Переселение, а если уж смотреть правде в глаза — выселение на дачу решительно переменило весь уклад жизни Рэма Викторовича, а со временем, день за днем, незаметно и исподволь, и его самого. Он и предполагать не мог, что так безропотно покорится этим переменам.
Саша и Борис взяли на себя все заботы по переезду, Ирина не только ни во что не вмешивалась, будто все это нисколько ее не касалось, но даже — из тактичности, как она сама себя убедила, — уехала в командировку на все дни, по Сашиному выражению, «великого переселения народов». Даже с книгами, а их у Рэма Викторовича набралась тьма, управились в каких-нибудь три или четыре дня.
И началось у Рэма Викторовича новое, ничем не схожее с прежним житье-бытье.
Оказалось, к его удивлению, что все дела в институте и в редакциях безо всякого ущерба можно решать и по телефону и что его отсутствие вовсе не так невосполнимо, как он привык думать: однажды запущенное, колесо катилось по наезженной колее и без него. А иногда целыми днями телефон и вовсе молчал, и тогда Рэм Викторович еще бессильнее ощущал это новое для себя состояние: одиночество. Одиночество, тягостное, постоянное, и стало главным, если не единственным чувством, которое он теперь испытывал. В Москве, в семье, где он тоже, собственно говоря, был одинок, — если не считать тех давних уже, как казалось ему, времен, когда у него был, рукой подать, Нечаев с его мастерской, его шумливые друзья, наконец, была Ольга, — память о тех временах, хоть и тускнела день ото дня, а долго еще саднила. В Москве он этого чувства за бесконечной суетой прежде с такой остротой не слышал бы в себе.

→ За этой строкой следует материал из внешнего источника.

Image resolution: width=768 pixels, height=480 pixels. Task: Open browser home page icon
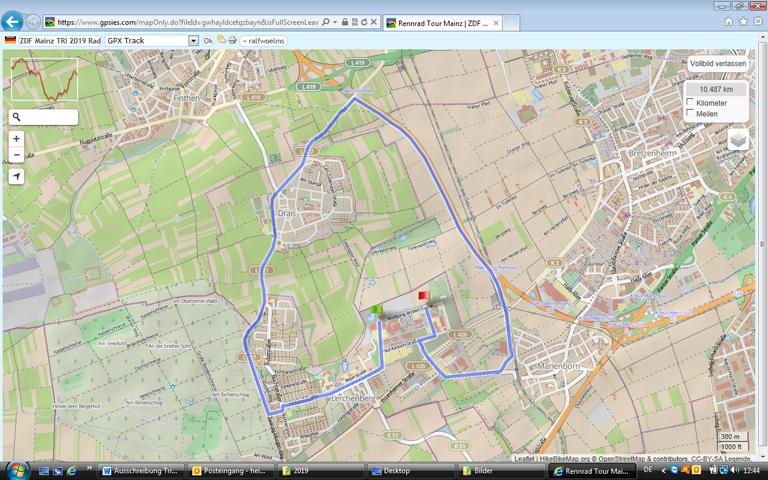click(x=729, y=21)
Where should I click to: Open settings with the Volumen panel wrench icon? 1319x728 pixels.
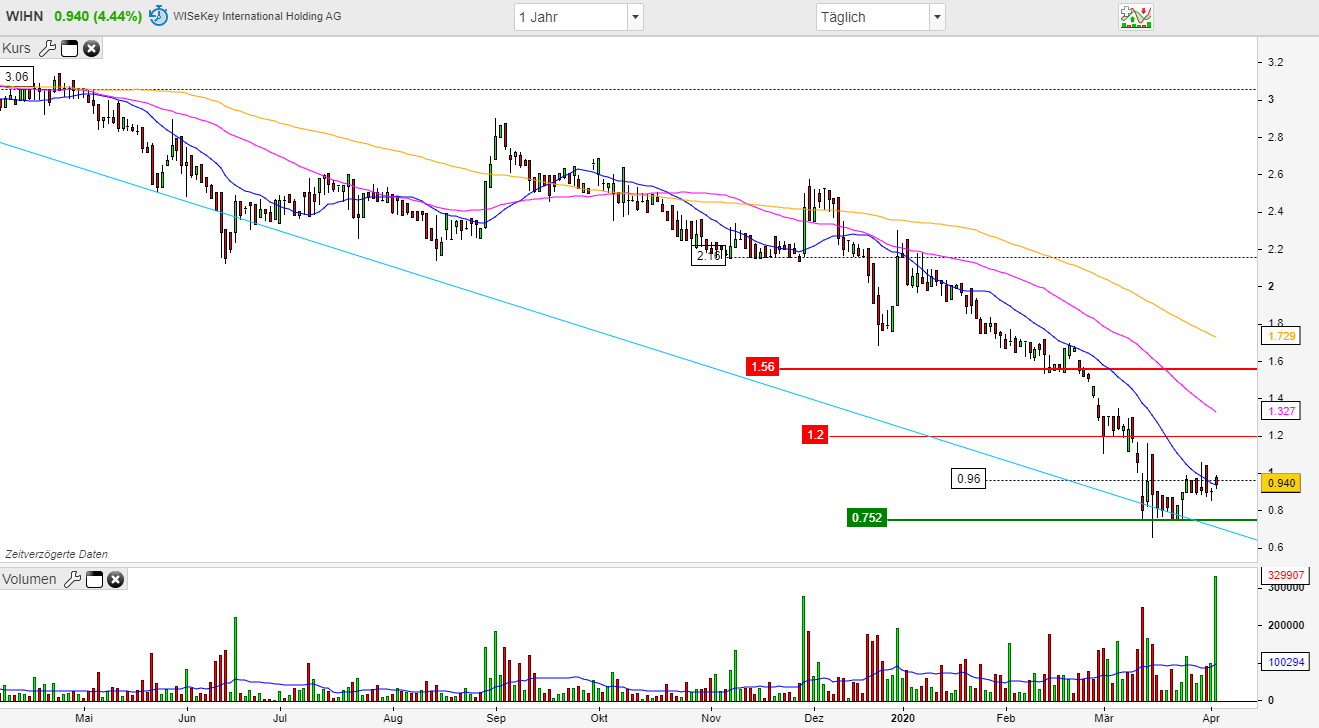coord(72,579)
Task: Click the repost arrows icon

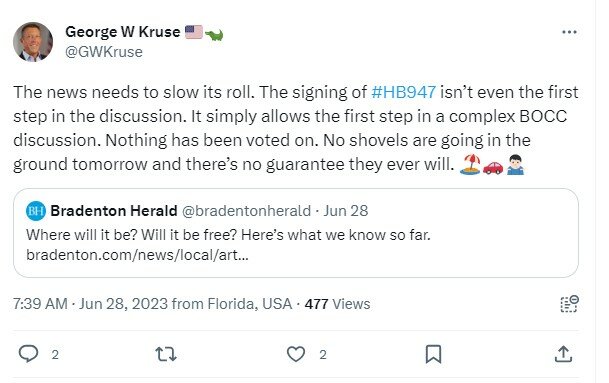Action: point(166,354)
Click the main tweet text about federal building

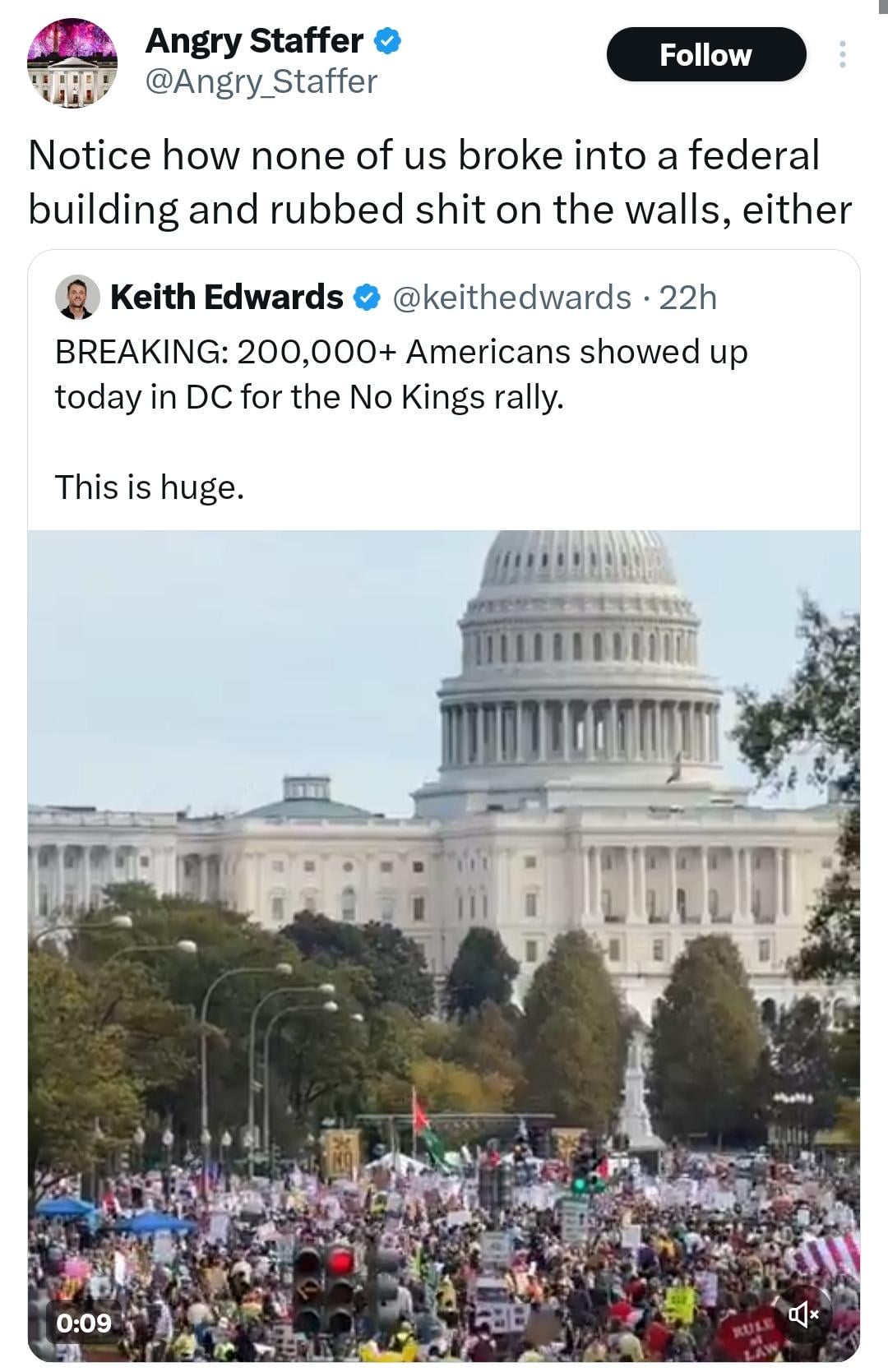(440, 182)
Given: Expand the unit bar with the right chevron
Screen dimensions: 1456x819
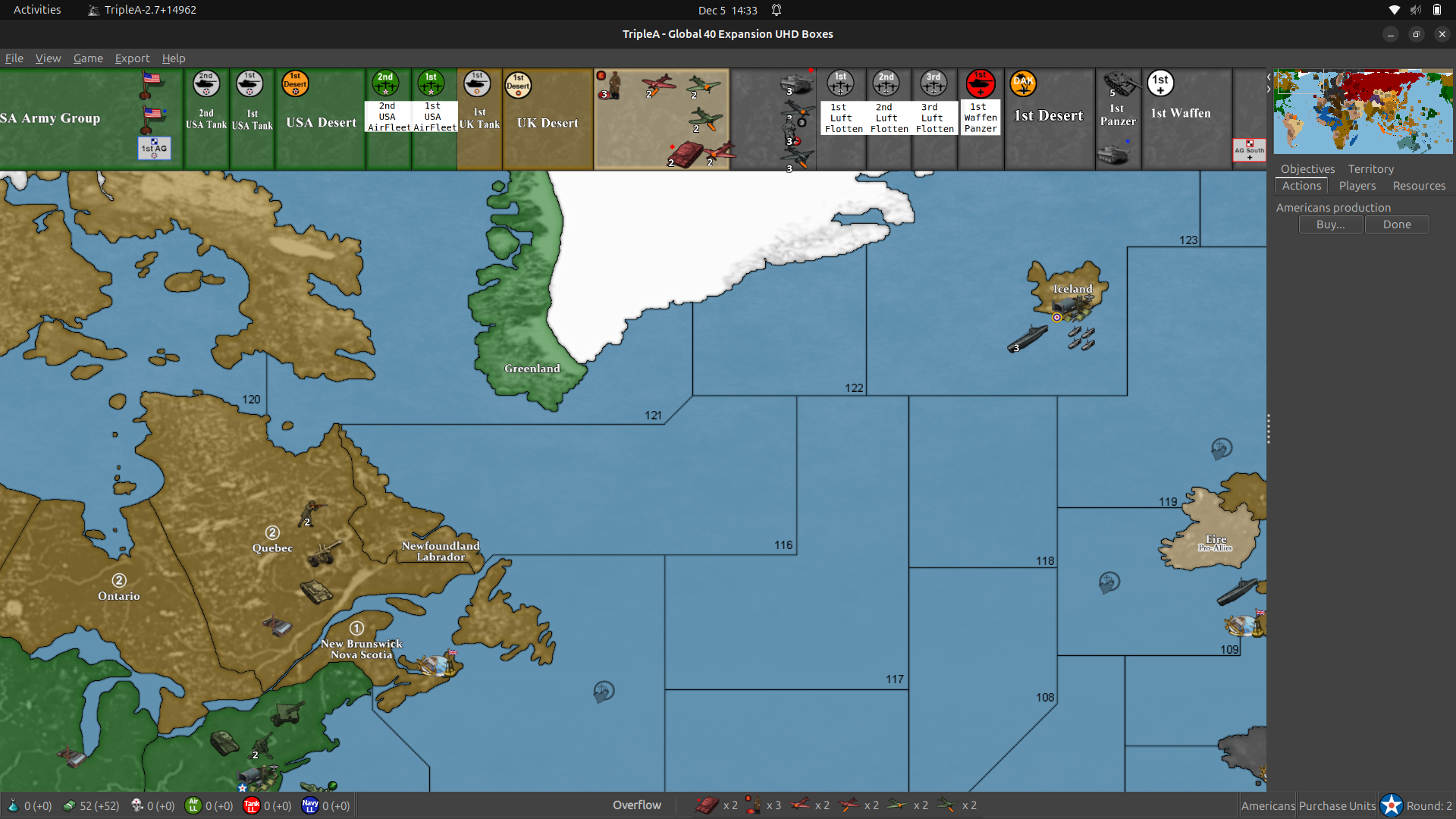Looking at the screenshot, I should (x=1268, y=89).
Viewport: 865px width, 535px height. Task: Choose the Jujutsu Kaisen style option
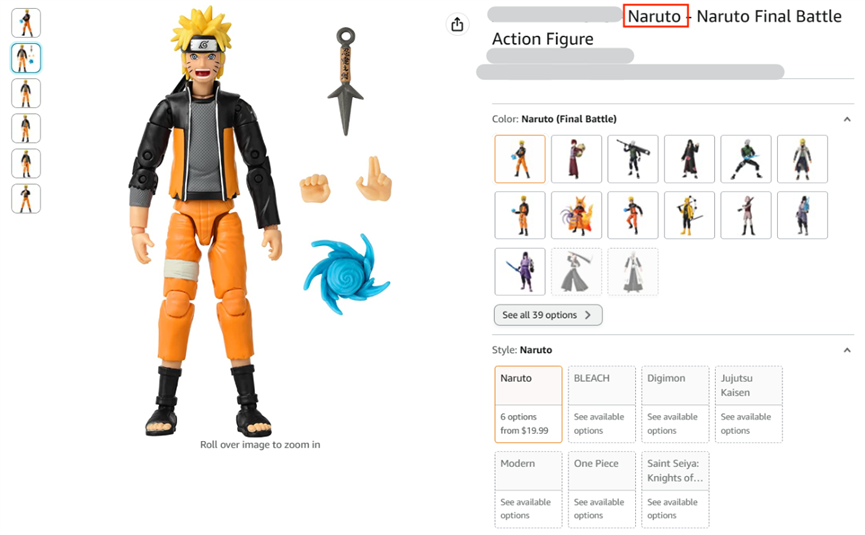(x=749, y=404)
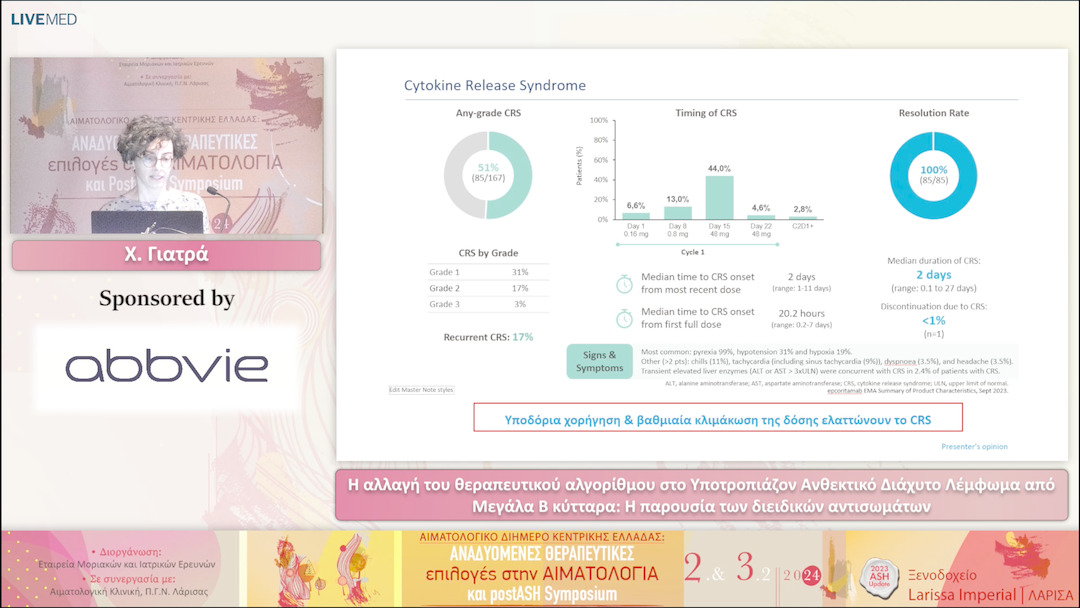The width and height of the screenshot is (1080, 608).
Task: Click the Χ. Γιατρά speaker name banner
Action: point(166,254)
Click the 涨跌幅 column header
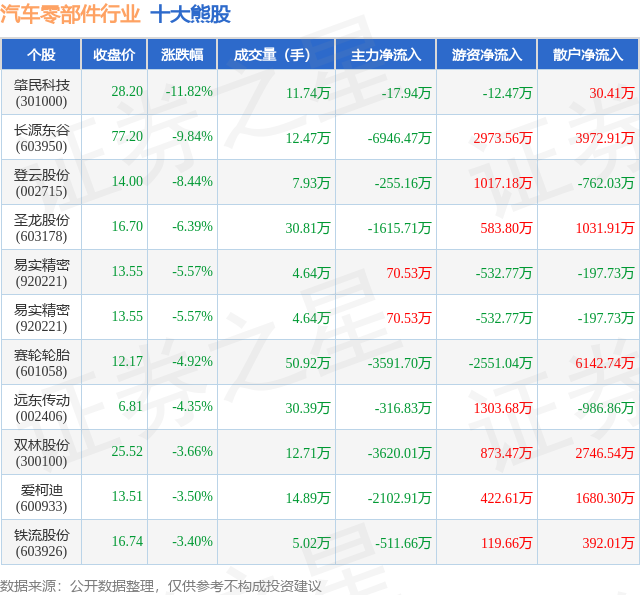Viewport: 640px width, 595px height. 182,55
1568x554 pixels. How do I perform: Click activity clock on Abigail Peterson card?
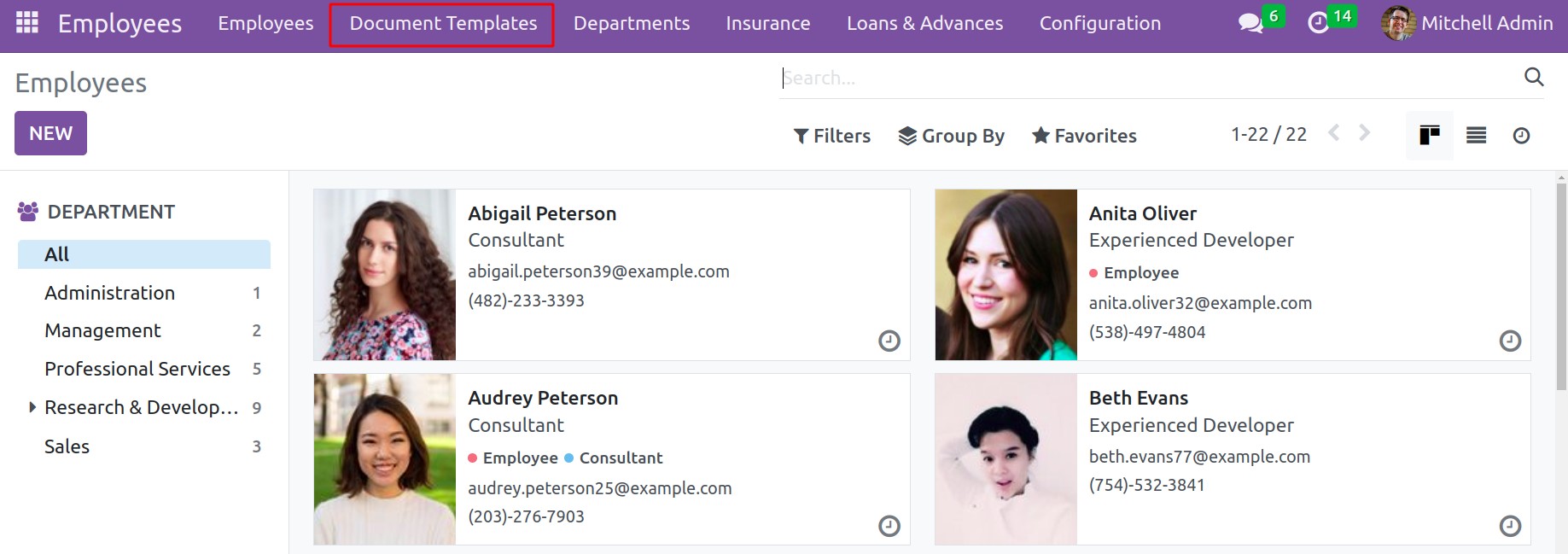(x=889, y=341)
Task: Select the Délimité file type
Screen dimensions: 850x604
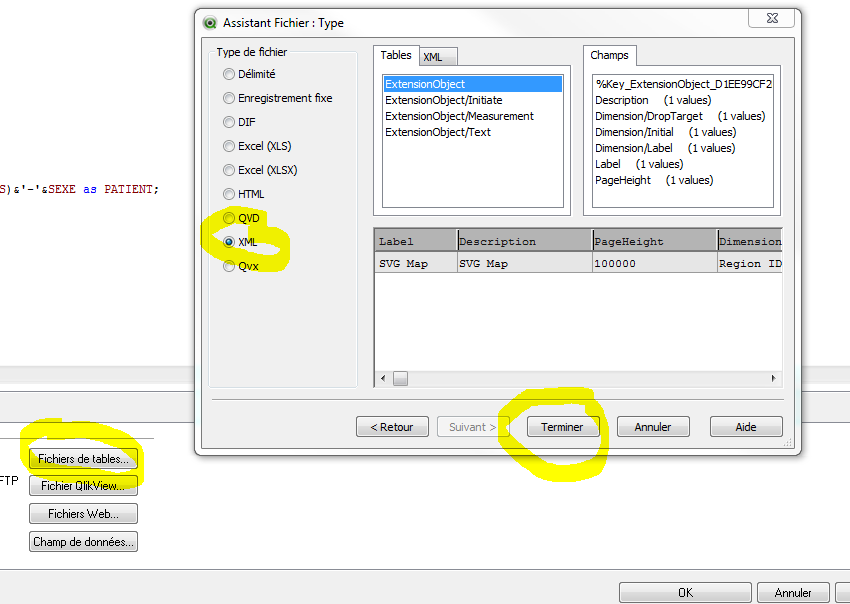Action: (x=229, y=74)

Теперь же оно поселилось в полупустой, отдающей нежилым духом даче постоянно и бессрочно, вроде ноябрьского скучного и тусклого дождя, который не вчера начался и неизвестно, кончится ли.
Спасала работа, да вечерами, с семичасовых новостей и до полуночи, а то и дольше, телевизор, причем было совершенно неважно, что по нему показывают, важен был сам наркотический процесс мнимого общения с миром в тесном окошке экрана, кнопки на пульте можно нажимать в любом порядке — и фильмы, и передачи новостей, и оглушительная музыка так неотличимо похожи меж собою, что кажется, будто из вечера в вечер смотришь один и тот же набивший оскомину фильм, слушаешь одну и ту же громыхающую, без конца и начала, песню, а уж о политических новостях и говорить нечего… Исключение составляли только футбол летом и хоккей зимою, и Рэм Викторович поневоле стал со временем болельщиком и даже знатоком в этом деле.
И в отношении собственных занятий он стал замечать нечто схожее — важно было не то, что он думает и пишет, а опять же сам процесс писания, само сидение перед матово-серым бельмом компьютера, устройства которого Рэм Викторович не понимал и доверял ему куда меньше, чем обычной и такой внятной пишущей машинке: механическое убивание времени, которое на даче оказалось куда медлительнее и просторнее, чем в Москве, почти бесконечным. А под рукой — один компьютер да телевизор…
Да разве еще собственные мысли.
В них Рэм Викторович тоже терялся и переставал себя понимать.
Не принесло давно ожидаемой радости и избрание в члены-корреспонденты академии, разве что, помимо институтской зарплаты, академическая, «гонорис кауза», стипендия стекалась ежемесячной струйкой на его счет в сберкассе, так что денег на более чем сносную жизнь вполне хватало.
И это при том, что он все еще ощущал в себе и крепость сил, и бодрость после утренней пробежки трусцой по дачному поселку, и вообще не наблюдал в себе никаких предвестий телесного увядания, да вот вкус к жизни день ото дня увядал, все стало казаться неинтересным, безразличным, ненужным.
И лишь изредка перед глазами невольно вставали нечаевские карандашные наброски с Ольги — обнаженной, хрупкой, юной, с глазами узнавшей почем фунт лиха женщины, узкие ее ступни с детскими пальцами. И тогда он начинал думать об Ольге, и эти мысли вытесняли все другие, и он слышал в себе свою перед ней запоздалую без вины виноватость. Но вина, теперь он понимал это и признавался себе, была: он не любил ее, не умел любить.